CAESAR & OTTO’S PARANORMAL HALLOWEEN de Dave Campfield (2015)

CAESAR & OTTO’S PARANORMAL HALLOWEEN

Titre Original : Caesar & Otto’s Paranormal Halloween
2015 – Etats Unis
Genre : Parodie horrifique
Durée : 1h29
Réalisation : Dave Campfield
Musique : –
Scénario : Dave Campfield

Avec Dave Campfield, Paul Chomicki, Vernon Wells, Tiffany Shepis, Sean Whalen, Felissa Rose, Debbie Rochon, André Gower, Beverly Randolph, Michael Kean, Monique Dupree, Samantha Barrios, Stephanie Barkley, Shawn C. Phillips, Brendan Mitchell et Jin N Tonic

Synopsis : Après avoir un peu par accident mit un terme à la terreur de Michael Myles lors de la nuit d’Halloween, deux frères, Caesar et Otto, se retrouvent à devoir surveiller la maison de vacances du gouverneur de Californie. Un lieu hanté en rapport avec les classiques de l’horreur.

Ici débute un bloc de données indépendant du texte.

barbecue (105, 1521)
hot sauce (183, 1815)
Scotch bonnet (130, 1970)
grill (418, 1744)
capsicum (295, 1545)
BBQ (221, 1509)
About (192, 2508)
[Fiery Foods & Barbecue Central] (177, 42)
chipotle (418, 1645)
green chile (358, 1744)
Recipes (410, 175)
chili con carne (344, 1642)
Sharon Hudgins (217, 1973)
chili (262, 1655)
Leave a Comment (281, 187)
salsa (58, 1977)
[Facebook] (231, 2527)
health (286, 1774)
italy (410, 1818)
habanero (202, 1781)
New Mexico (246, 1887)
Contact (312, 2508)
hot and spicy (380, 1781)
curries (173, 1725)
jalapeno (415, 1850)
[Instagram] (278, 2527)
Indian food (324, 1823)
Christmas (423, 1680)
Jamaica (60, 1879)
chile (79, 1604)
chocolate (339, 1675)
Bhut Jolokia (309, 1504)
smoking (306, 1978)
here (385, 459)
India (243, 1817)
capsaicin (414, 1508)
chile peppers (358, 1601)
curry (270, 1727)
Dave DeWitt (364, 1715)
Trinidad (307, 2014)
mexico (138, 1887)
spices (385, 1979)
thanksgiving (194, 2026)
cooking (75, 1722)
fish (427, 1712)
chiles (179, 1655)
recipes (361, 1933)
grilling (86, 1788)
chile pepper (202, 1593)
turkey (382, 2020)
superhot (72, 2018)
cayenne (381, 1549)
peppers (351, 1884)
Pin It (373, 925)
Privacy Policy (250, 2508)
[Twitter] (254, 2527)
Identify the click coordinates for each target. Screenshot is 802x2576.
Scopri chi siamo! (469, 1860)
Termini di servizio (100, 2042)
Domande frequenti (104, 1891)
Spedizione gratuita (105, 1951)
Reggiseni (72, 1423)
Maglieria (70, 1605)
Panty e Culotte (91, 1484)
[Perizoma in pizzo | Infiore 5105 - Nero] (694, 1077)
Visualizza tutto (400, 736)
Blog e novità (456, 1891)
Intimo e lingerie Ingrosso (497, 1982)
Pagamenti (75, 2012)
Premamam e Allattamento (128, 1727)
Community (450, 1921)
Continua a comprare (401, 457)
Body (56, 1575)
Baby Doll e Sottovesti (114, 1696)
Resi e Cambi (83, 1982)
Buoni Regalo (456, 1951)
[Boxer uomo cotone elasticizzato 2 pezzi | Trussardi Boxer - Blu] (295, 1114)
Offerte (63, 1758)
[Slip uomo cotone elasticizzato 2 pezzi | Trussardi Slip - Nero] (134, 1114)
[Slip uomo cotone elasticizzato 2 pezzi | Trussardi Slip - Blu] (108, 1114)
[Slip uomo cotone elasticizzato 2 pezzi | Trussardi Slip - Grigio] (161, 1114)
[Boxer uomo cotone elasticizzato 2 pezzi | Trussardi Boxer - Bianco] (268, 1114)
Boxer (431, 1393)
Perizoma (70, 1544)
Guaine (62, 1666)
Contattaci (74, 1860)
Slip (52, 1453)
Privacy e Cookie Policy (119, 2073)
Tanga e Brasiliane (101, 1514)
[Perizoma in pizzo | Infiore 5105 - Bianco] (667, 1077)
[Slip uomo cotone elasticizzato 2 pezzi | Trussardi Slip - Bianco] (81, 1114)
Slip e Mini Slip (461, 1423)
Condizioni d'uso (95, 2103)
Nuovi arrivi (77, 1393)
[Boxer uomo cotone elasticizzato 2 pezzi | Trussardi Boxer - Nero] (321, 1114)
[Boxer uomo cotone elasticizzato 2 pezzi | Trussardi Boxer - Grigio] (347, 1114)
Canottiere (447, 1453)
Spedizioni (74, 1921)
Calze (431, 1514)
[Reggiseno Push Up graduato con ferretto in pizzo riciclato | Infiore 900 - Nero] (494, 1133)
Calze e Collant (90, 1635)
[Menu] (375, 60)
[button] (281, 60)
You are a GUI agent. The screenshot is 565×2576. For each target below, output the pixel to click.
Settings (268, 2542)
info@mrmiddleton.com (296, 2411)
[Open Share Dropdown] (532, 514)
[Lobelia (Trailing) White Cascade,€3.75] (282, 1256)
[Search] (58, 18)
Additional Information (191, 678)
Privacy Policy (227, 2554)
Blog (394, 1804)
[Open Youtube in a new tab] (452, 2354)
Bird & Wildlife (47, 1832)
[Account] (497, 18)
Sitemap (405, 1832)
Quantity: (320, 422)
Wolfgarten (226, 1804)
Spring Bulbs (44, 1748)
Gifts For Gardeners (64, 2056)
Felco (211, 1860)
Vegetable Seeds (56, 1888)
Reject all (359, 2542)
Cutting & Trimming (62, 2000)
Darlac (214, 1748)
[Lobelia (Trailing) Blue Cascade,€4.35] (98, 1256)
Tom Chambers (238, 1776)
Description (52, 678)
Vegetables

Dave Campfield est acteur, scénariste, réalisateur et producteur, et bien que je n’en avais strictement jamais entendu parler avant ce jour, il s’est lancé depuis 2007 dans une pseudo saga en mettant en scène deux personnages récurrents, Caesar et Otto, deux frères. Le premier film, portant uniquement le nom des personnages, date déjà de 2007. Un film qu’il réalise, écrit et dont il tient le rôle de Caesar, tandis que Otto sera joué par Paul Chomicki. Les deux reviendront, que ce soit en longs métrages ou en courts métrages, avec Caesar and Otto’s Summer Camp Massacre en 2009 (un long métrage), House of Dracula et Dracula’s Lawyer en 2009 et 2010 (deux courts métrages), Deadly Xmas (un long métrage en 2012) puis enfin, son dernier opus, ce Paranormal Halloween, long métrage de 2015. Dans lequel les deux frères doivent surveiller la maison de vacances du gouverneur de la Californie, après avoir réussit à mettre un terme aux agissements d’un tueur ressemblant à Rob Zombie sous un masque. Et ce pitch simple va en réalité permettre à l’acteur réalisateur de mettre en scène des scènes inspirées des films cultes, comme bien entendu Halloween, L’Exorciste et tant d’autres, et d’attirer pour des petits rôles quelques acteurs qui ont fait la joie des vidéo clubs à l’époque, comme Wernon Wells (Mad Max 2), Felissa Rose (Sleepaway Camp), Tiffany Shepis (des productions Troma comme Terror Firmer, Toxic Avenger 4, le fauché Death Factory dont elle sera la plus grande qualité), Debbie Rochon (elle aussi venant de chez Troma), ou plus obscur, la toujours charmante et dénudée Jin N Tonic (Titanic 3). Bref, de quoi rendre curieux, avec un beau casting même si souvent pour des petits rôles, une histoire invraisemblable rendant hommage au genre, et un ton forcément allant dans l’humour.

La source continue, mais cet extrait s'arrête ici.